# Scan today!



## Laura22 (Sep 2, 2010)

I can't wait to see (hopefully!) my baby

The scan is at 10:15 then I have an appointment with a VERY through specialist D doctor which should put my mind at ease. Either that or frazzle my brain from all the questions!

I'll do my best to put a photo up later


----------



## Steff (Sep 2, 2010)

GOOD LUCK Laura how exciting for you xX.Cant wait to see piccy.


----------



## margie (Sep 2, 2010)

Hope it all went to plan and that you are now feeling more secure about things.


----------



## Dizzydi (Sep 2, 2010)

Good luck Laura xxx


----------



## Emmal31 (Sep 2, 2010)

I hope that it's gone well laura. Have you thought whether you want to know the sex of the baby yet? looking forward to seeing the scan photo xx


----------



## Laura22 (Sep 3, 2010)

Emma, would LOVE to know but the hospital I go to doesn't tell you


----------



## Laura22 (Sep 3, 2010)

Oooh! And also, my HbA1C is now at 6.8%

:dances:


----------



## Steff (Sep 3, 2010)

- _Tasks for this exercise_
#1 In the forum thread about the scan, condense the paragraph that begins "I hope that it's gone well laura" into a short bulleted list that keeps its main points.
#2 Write the next part of the forum thread about the scan, picking up from its final line.

- _Data provided_
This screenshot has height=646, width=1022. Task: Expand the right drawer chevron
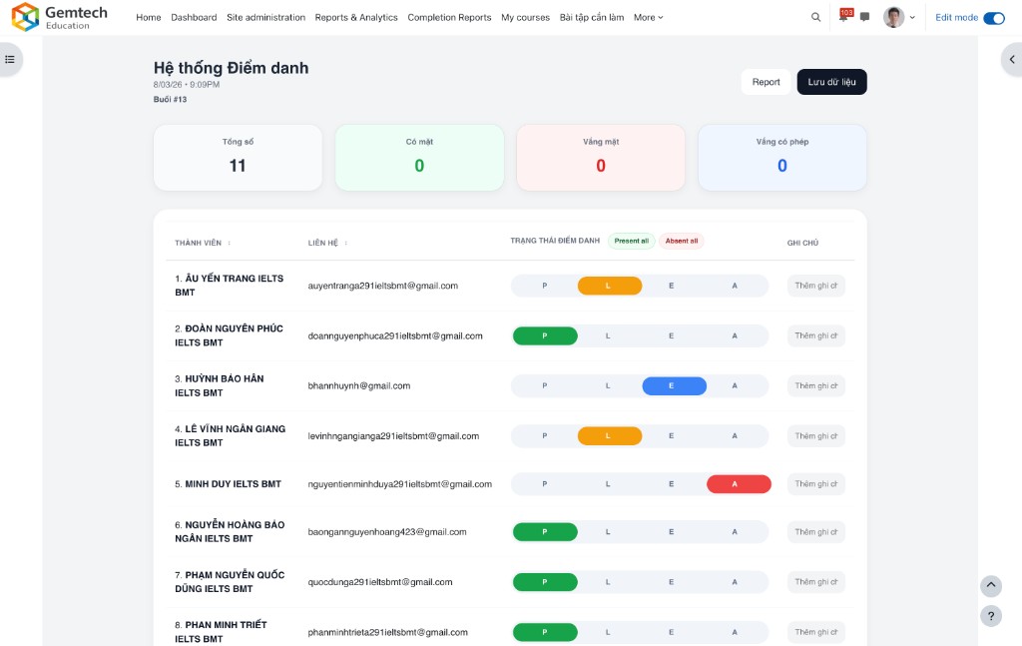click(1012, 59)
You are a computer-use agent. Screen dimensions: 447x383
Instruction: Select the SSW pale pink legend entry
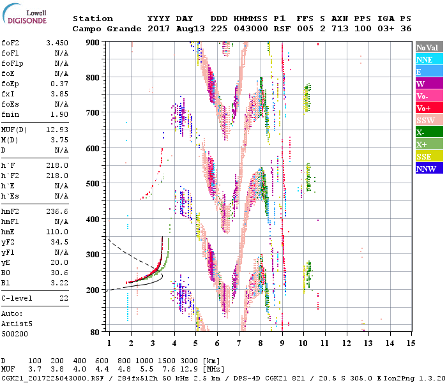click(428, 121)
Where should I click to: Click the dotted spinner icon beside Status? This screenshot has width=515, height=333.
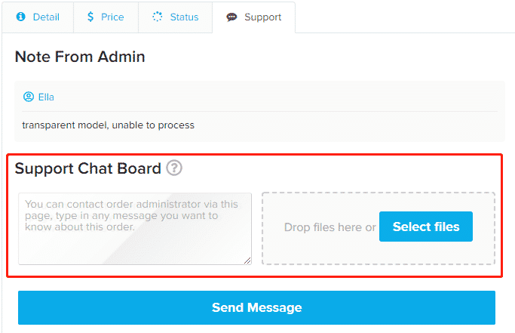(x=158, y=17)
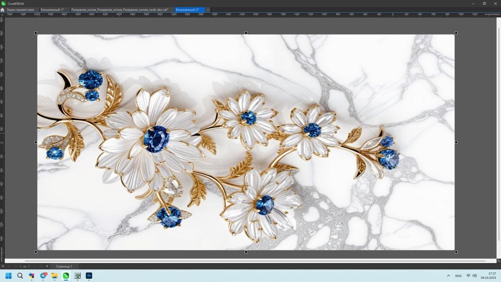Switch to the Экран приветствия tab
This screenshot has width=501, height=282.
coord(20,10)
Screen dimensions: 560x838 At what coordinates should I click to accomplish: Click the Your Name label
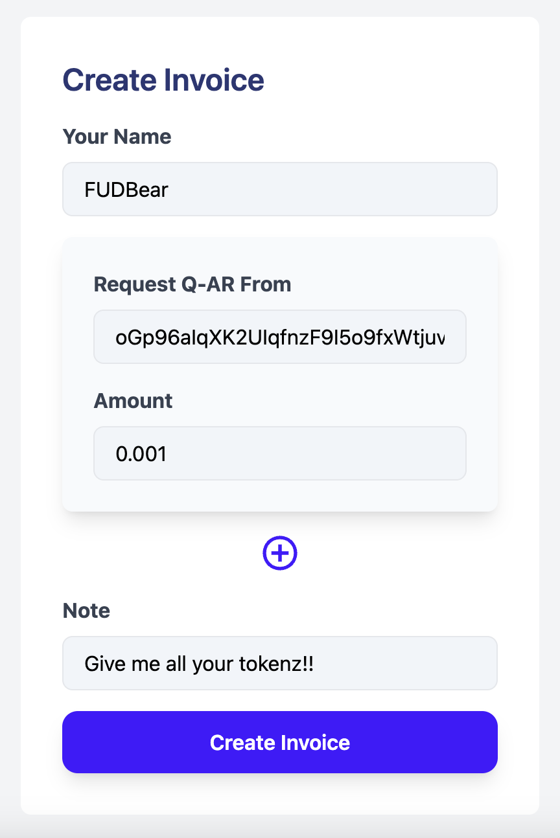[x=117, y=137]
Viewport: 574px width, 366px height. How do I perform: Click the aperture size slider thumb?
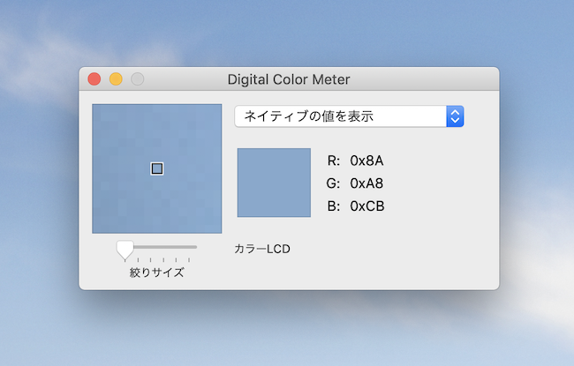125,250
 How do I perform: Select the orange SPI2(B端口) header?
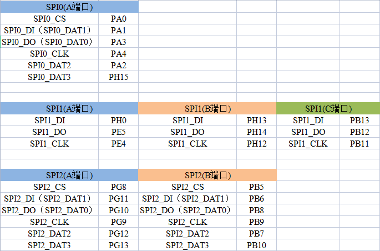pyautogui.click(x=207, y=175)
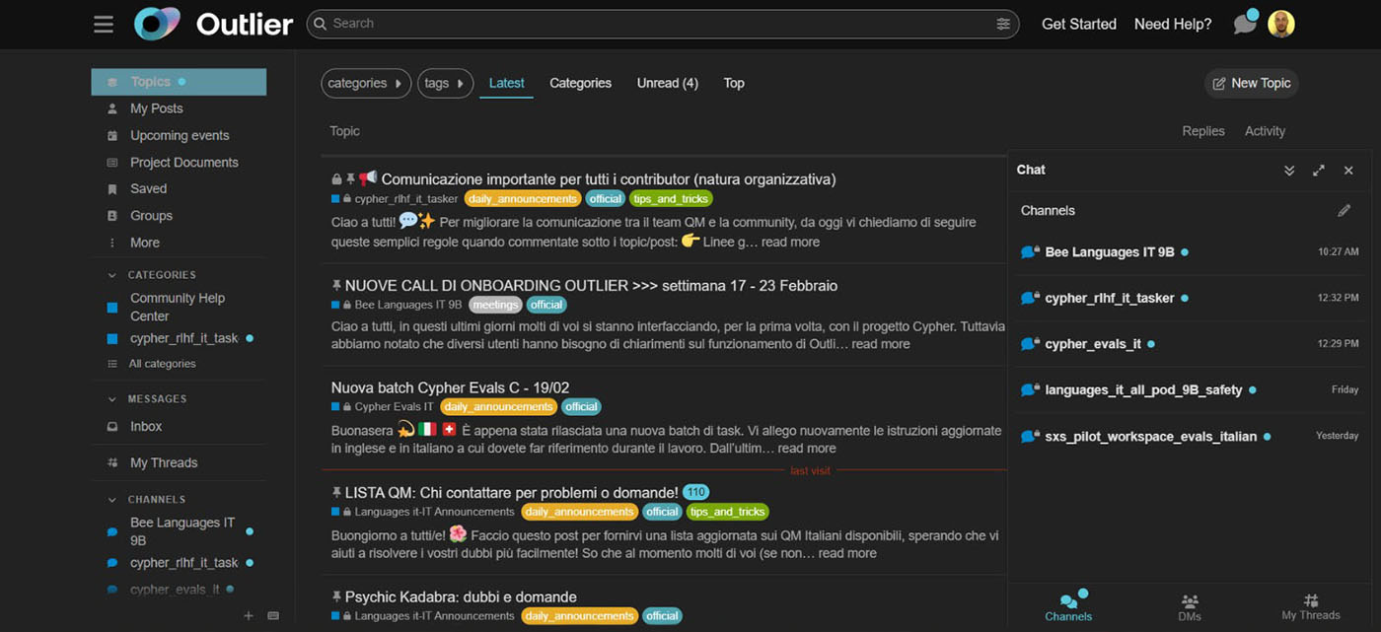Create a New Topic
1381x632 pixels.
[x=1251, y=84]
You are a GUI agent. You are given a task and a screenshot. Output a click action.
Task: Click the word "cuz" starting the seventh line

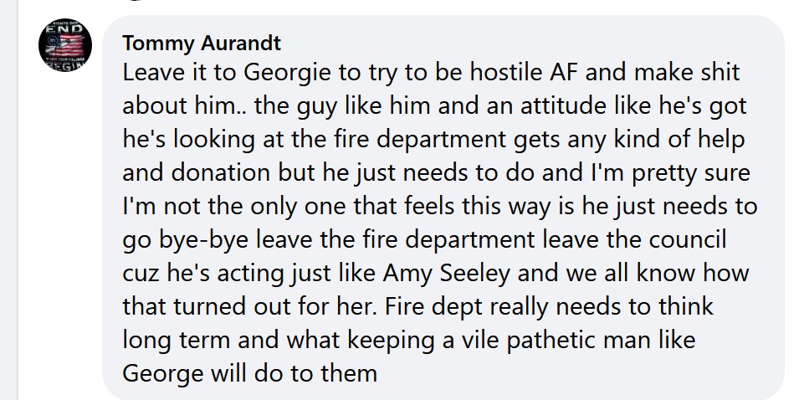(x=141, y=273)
* * *
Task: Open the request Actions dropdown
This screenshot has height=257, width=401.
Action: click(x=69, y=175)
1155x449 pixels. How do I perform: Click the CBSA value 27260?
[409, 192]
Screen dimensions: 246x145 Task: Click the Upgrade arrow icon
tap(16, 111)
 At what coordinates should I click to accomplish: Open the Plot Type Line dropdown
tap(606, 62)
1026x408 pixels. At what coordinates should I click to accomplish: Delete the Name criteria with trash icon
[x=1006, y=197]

- _Responses by item number_
#1
- Hopes the scan went well for Laura
- Asks whether she has decided if she wants to know the baby's sex
- Looks forward to seeing the scan photo

#2
Laura22 said:


> Oooh! And also, my HbA1C is now at 6.8%
> 
> :dances:



Thats brilliant well done Laura x


----------



## Emmal31 (Sep 3, 2010)

Laura22 said:


> Oooh! And also, my HbA1C is now at 6.8%
> 
> :dances:



Well done  that's absolutely amazing such a huge reduction in hba1c. Well at least you don't have to squabble over who wants to know and what you should do lol xx


----------



## PhoebeC (Sep 3, 2010)

Laura22 said:


> Oooh! And also, my HbA1C is now at 6.8%
> 
> :dances:



Well done keep it up.

Glad all went fine.

You can pay private to find out the sex of the baby if you like.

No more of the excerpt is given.